William Stevens Bryant (August 30, 1908 – February 9, 1964) was an American jazz bandleader, vocalist, and disc jockey, known as the "Mayor of Harlem".

==Biography==
Born in Chicago, Illinois, United States, while growing up he took trumpet lessons to little success. He was a child tap dancer; his first job in entertainment was dancing in the Whitman Sisters Show in 1926. He worked in various vaudeville productions for the next several years, and in 1934 he appeared in the show Chocolate Revue with Bessie Smith. His Broadway credits included Mamba's Daughters (1939), Mamba's Daughter's (revival 1940), and Blue Holiday.

In 1934, he put together his first big band, which at times included Teddy Wilson, Cozy Cole, Johnny Russell, Benny Carter, Ben Webster, Eddie Durham, Ram Ramirez, and Taft Jordan. They recorded six times between 1935 and 1938; Bryant sings on 18 of the 26 sides recorded.

Once his ensemble disbanded, Bryant worked in acting and disc jockeying. He recorded R&B in 1945 and led another big band between 1946 and 1948. He was the master of ceremonies on Night Life on CBS radio in the summer of 1946. During September and October 1949, he hosted Uptown Jubilee, a short-lived all-black variety show on CBS-TV . The show aired on Tuesday nights. He was master of ceremonies on Show Time at the Apollo, a musical TV series broadcast on Channel 11 in New York City beginning on September 21, 1963.

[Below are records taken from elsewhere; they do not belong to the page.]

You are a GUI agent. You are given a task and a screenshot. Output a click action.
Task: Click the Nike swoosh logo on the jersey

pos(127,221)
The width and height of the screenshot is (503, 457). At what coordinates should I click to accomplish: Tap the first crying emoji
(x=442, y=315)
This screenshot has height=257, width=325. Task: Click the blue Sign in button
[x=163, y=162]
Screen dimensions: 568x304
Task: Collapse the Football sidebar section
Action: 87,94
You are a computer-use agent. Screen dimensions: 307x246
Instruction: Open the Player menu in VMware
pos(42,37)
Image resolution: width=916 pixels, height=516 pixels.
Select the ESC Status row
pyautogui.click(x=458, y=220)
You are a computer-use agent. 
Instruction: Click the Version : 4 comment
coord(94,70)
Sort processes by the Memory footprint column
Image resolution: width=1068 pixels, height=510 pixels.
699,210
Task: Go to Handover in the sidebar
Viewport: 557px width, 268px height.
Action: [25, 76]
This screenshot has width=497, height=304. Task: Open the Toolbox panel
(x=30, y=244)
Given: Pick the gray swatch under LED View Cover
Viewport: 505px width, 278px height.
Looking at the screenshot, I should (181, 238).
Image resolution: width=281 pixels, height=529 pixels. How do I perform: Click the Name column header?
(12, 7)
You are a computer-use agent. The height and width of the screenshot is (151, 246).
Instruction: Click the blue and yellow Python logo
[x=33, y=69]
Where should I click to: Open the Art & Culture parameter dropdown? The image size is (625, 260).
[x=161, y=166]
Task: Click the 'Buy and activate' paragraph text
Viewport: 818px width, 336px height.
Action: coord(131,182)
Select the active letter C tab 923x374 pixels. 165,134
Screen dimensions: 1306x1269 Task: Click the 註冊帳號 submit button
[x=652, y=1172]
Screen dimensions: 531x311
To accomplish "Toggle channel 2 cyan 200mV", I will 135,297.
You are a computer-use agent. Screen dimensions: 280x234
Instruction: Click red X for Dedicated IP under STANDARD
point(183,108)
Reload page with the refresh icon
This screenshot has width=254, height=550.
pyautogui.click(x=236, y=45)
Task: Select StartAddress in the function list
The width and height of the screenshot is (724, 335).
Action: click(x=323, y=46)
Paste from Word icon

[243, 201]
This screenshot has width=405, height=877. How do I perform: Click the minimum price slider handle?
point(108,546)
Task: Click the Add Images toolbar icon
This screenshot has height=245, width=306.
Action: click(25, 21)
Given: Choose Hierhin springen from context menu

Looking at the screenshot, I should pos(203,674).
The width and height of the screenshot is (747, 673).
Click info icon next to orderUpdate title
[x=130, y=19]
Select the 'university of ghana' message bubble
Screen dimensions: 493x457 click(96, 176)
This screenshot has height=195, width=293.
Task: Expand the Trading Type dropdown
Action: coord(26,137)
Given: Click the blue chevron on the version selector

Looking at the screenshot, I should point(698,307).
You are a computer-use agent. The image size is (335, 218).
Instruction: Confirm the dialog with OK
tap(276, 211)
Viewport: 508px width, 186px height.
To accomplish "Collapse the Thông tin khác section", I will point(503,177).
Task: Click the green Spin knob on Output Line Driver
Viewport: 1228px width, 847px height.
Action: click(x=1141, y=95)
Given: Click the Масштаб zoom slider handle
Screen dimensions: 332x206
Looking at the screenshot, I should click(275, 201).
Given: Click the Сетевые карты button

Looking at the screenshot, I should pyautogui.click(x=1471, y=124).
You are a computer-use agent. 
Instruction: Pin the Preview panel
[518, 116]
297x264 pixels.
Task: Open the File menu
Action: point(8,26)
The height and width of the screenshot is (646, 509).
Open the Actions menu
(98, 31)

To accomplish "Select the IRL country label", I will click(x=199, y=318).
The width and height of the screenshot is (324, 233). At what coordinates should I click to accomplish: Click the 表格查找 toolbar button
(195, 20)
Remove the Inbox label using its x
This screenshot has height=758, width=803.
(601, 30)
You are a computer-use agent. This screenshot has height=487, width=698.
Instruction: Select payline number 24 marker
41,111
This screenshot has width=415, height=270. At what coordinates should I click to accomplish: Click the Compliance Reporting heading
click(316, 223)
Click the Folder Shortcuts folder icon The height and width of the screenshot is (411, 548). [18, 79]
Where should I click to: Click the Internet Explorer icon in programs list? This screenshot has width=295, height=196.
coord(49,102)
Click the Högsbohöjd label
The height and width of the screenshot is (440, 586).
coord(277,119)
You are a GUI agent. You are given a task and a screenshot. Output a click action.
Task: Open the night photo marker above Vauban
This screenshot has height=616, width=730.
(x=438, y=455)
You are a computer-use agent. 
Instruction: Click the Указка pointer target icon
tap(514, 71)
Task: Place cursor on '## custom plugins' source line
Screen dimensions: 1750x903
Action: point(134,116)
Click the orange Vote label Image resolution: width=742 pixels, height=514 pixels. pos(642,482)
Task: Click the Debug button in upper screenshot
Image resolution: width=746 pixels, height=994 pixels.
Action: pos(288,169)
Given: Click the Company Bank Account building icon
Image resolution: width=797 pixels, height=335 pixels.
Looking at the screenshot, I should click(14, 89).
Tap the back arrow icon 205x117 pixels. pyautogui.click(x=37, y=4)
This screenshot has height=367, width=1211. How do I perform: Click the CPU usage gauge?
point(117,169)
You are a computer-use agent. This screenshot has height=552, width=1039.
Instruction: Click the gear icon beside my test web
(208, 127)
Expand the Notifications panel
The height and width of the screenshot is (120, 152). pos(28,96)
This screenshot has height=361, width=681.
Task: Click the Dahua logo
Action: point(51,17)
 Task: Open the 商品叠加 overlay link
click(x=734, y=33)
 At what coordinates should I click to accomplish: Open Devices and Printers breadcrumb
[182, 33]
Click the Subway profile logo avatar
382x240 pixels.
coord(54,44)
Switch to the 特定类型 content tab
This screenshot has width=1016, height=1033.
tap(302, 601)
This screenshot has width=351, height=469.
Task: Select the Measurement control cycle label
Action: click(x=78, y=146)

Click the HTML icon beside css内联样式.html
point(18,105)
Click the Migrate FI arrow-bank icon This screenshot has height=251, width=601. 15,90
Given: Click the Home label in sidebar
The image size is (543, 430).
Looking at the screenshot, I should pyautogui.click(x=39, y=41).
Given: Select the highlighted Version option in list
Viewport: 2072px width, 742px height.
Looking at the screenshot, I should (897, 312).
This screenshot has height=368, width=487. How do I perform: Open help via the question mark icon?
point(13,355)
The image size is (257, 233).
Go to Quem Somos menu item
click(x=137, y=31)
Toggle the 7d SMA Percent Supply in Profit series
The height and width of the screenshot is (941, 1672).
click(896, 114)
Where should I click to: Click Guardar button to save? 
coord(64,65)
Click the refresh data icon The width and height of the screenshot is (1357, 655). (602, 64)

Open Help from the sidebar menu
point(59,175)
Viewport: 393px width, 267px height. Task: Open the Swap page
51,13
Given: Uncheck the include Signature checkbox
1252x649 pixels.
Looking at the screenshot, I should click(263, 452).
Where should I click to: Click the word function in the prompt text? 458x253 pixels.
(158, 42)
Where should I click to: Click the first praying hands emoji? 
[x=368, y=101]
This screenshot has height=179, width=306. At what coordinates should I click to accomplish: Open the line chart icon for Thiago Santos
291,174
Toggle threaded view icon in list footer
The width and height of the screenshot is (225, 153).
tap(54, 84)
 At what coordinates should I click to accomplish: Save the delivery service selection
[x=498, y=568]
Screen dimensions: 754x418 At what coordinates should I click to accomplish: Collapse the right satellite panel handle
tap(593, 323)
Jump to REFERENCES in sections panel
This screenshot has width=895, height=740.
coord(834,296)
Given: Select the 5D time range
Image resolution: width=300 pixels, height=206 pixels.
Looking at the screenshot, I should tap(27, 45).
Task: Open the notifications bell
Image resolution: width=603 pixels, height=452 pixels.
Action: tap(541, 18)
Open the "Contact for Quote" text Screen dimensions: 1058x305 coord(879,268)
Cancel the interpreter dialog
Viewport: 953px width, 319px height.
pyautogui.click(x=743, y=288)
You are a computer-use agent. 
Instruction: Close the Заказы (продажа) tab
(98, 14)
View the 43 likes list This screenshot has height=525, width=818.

Bryant recorded for Apollo Records in the 1940s. In 1996 Delmark Records released Willie Bryant: Blues Around the Clock, a compact-disc reissue of 10 songs that Bryant recorded for Apollo between 1945 and 1949.

In the 1950s he was the emcee at the Apollo Theater in Harlem. He was fired from his disc jockey job at radio station WHOM in 1954. Bryant said that the cause was his refusal to pressure owners of stores and bars in Harlem to buy more Knickerbocker Beer. The station's vice-president said that they felt a change was needed.

Bryant opened his own club, the Orchid Room, in the Red Mill in the Bronx on September 28, 1956. His partners were Herman and Charlie Kaye, experienced night club operators in New York. The ABC radio network broadcast from the club live on Saturday nights.

He died of a heart attack in Los Angeles, California on February 9, 1964.